The following five charts illustrate the S&P 500's stunning rally.
From the previous record high in early January 2022 to the new record high last Friday, there was an interval of 512 trading days, which is the longest interval in more than ten years. However, historically speaking, the 512-day interval is not that long. In the 1970s, due to soaring inflation and stagnant economic growth, the S&P 500 did not hit a new high for more than seven consecutive years.
After reaching its previous record high in early January 2022, the S&P 500 fell to a closing low of 3,577.03 points on October 12, 2022, a loss of as much as a quarter. The sharp decline in the S&P 500 came as fast-growing technology companies were hit by rising interest rates, while the Russia-Ukraine conflict caused oil prices to soar above $100 a barrel and U.S. bond yields partially inverted. Since then, though, the index has added more than $10 trillion in market capitalization, rebounding from a violent sell-off in 2022.
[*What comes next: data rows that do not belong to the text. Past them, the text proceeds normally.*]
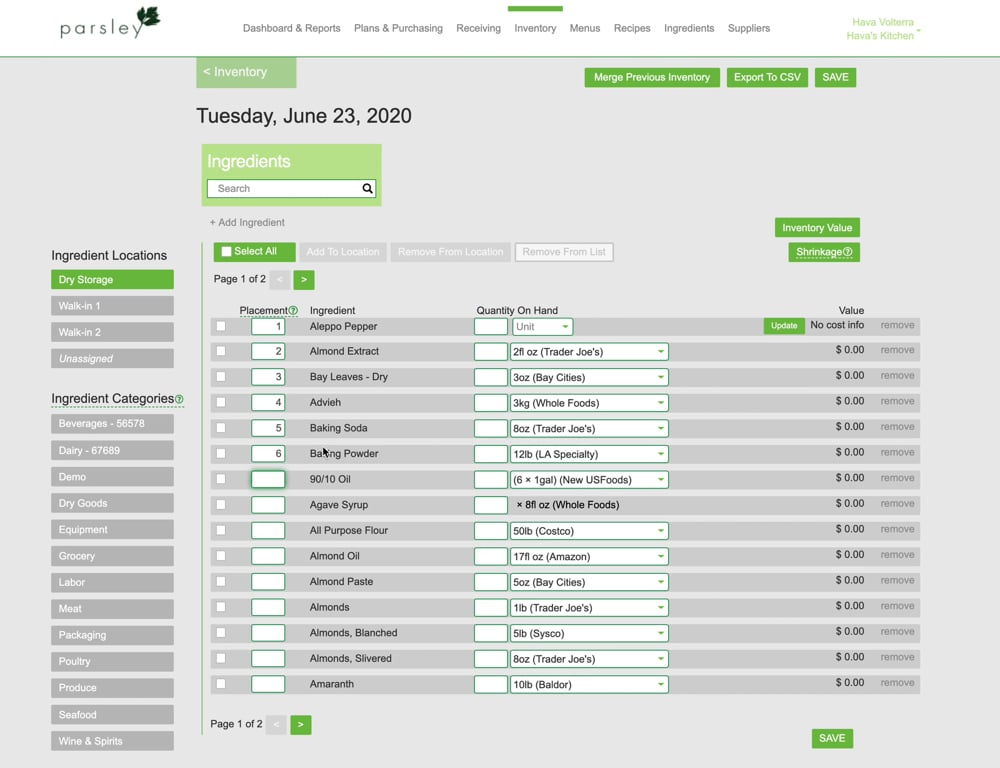
Task: Check the Baking Soda row checkbox
Action: 219,427
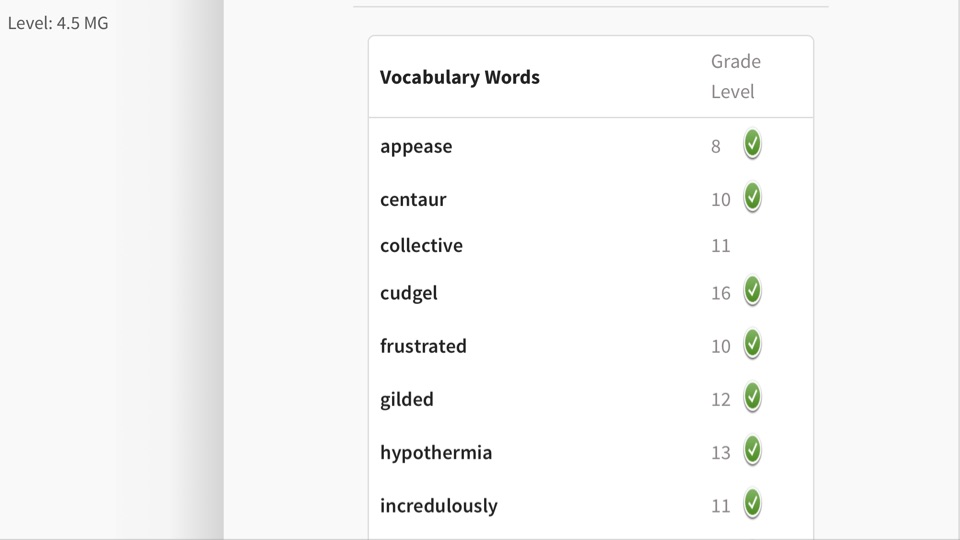Image resolution: width=960 pixels, height=540 pixels.
Task: Click the green checkmark beside centaur
Action: click(752, 198)
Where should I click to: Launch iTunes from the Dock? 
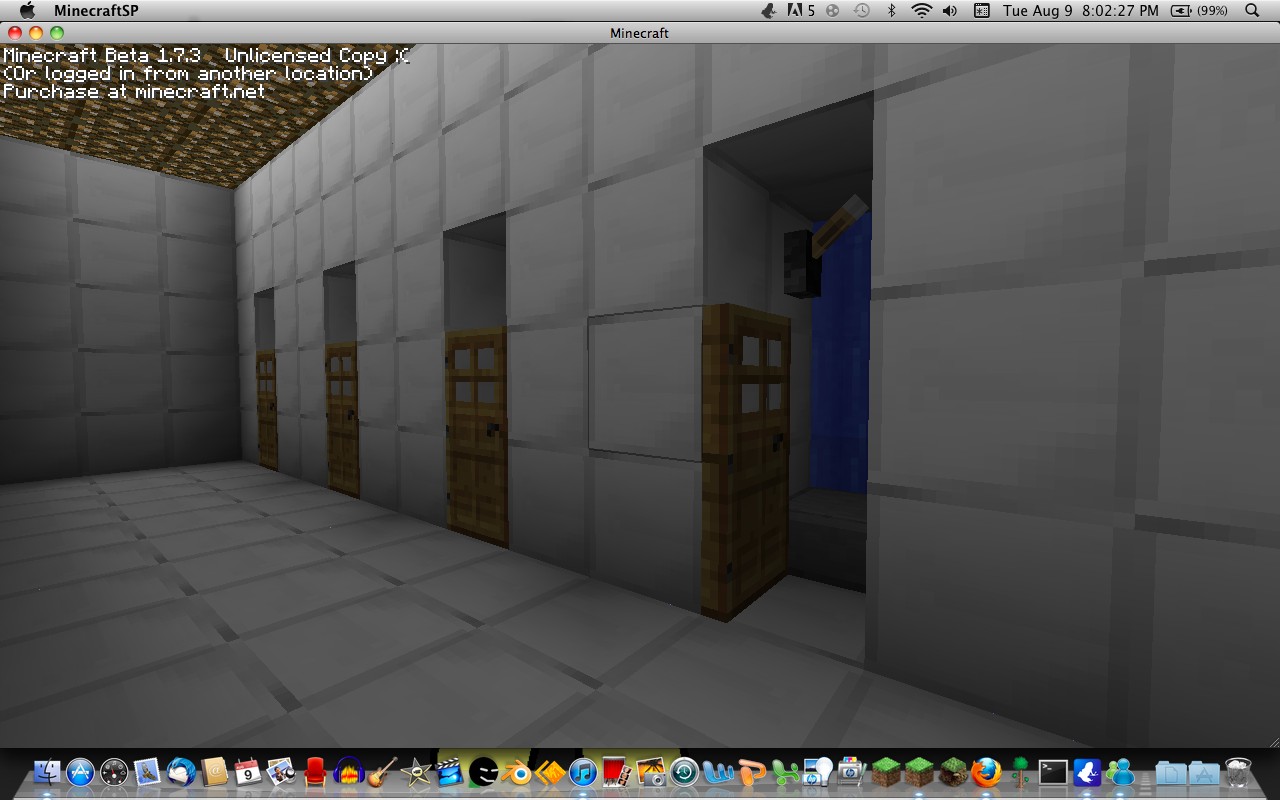(582, 771)
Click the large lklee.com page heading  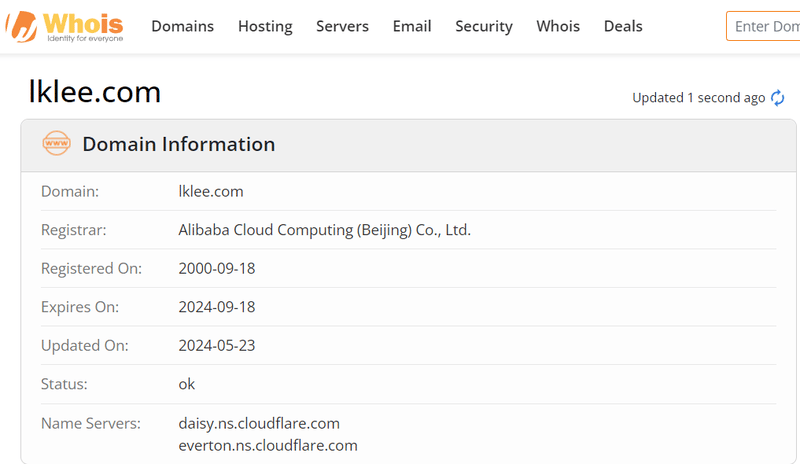point(95,92)
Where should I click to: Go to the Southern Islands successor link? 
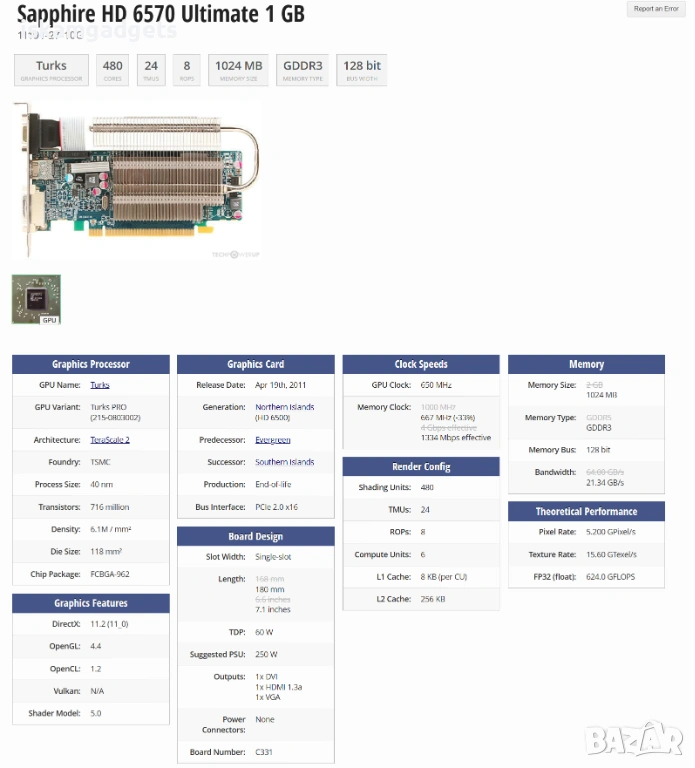pos(284,462)
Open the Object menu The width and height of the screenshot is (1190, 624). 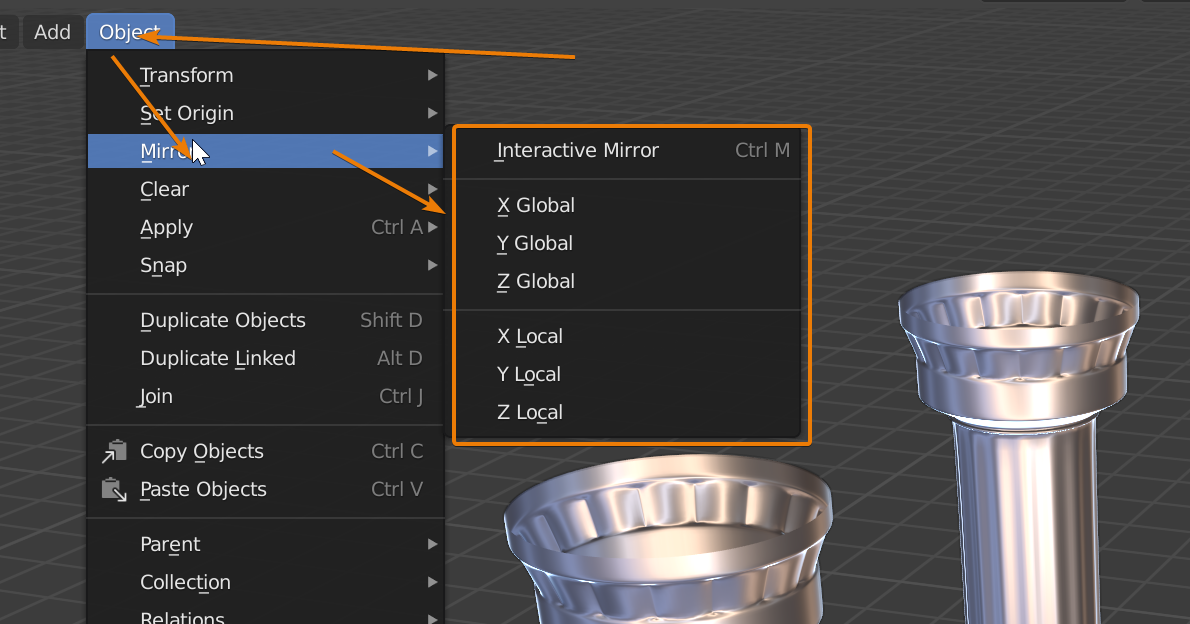click(x=130, y=32)
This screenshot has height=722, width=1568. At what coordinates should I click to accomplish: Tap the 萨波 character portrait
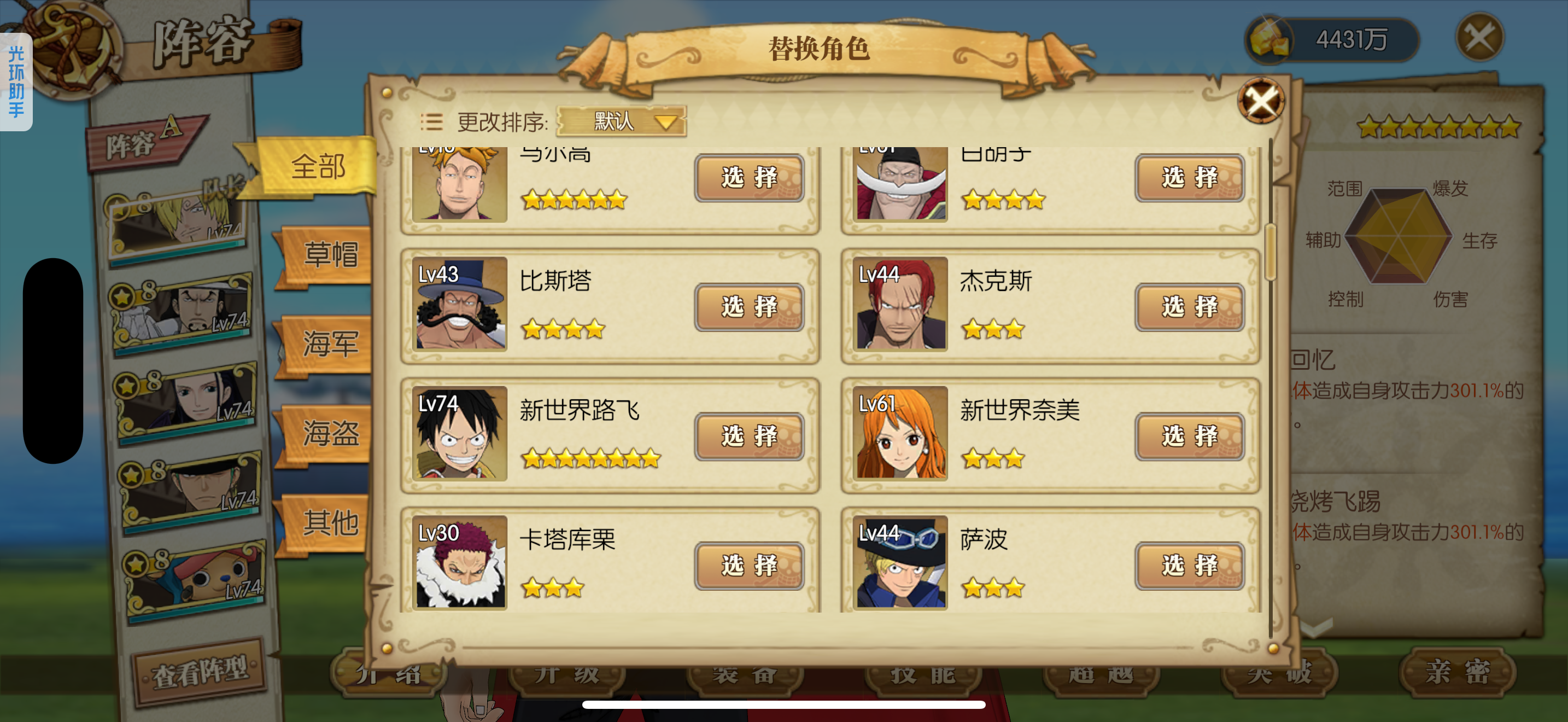pos(900,562)
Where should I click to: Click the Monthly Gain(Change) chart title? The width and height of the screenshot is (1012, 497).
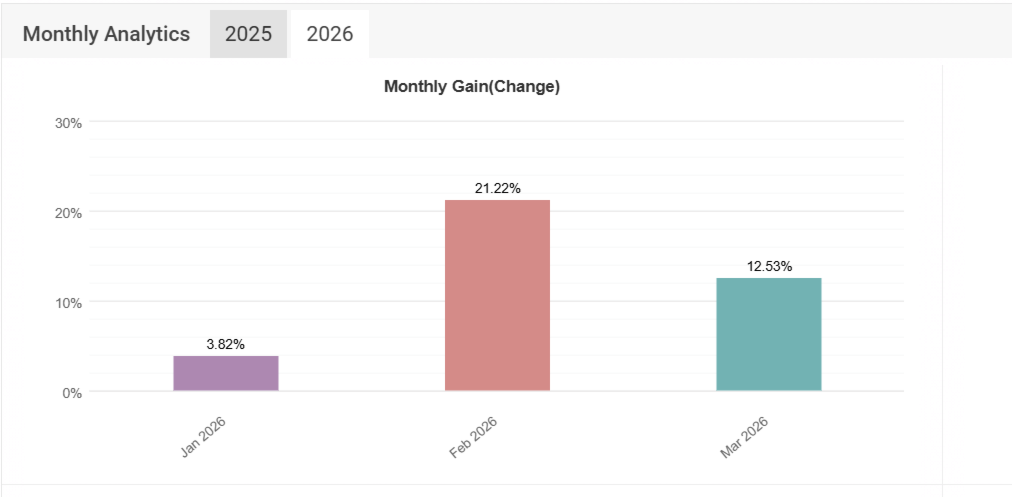coord(472,87)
Tech stocks have outpaced other sectors since S&P 500 bottomed
Information technology, communication services and consumer discretionary sectors have led the S&P 500's rebound in 2023, and these are also the sectors in which the "Big Seven" are located. In the first half of 2023, the S&P 500's seven largest companies outperformed the rest of the index, posting their best performance since the dot-com bubble burst in 2000. Among them, after rising by nearly 50% last year, Apple's market value once again exceeded US$3 trillion in December last year.
Nvidia became the largest contributor to the S&P 500's gains since October 2022, with the stock up more than 400%. Nvidia's performance guidance in May last year that significantly exceeded market expectations triggered the artificial intelligence craze, driving the stock to soar in 2023. It is followed by Royal Caribbean Cruises (RCL), AMD (AMD), Meta and Broadcom (AVGO).
S&P 500's worst performers since 2022 lows
In addition, affected by the regional banking crisis in the United States, First Republic Bank and Silicon Valley Bank were the two worst-performing stocks in the S&P 500 Index last year. First Republic was eventually acquired by JPMorgan Chase (JPM), and Silicon Valley Bank collapsed. Also experiencing larger declines during the same period were Lumen Technologies (LUMN.US), Advance AutoParts (AAP.US) and Enphase Energy (ENPH.US). The share prices of these three companies have all fallen by approximately 60% since October 2022. Most of these worst-performing stocks are no longer in the S&P 500.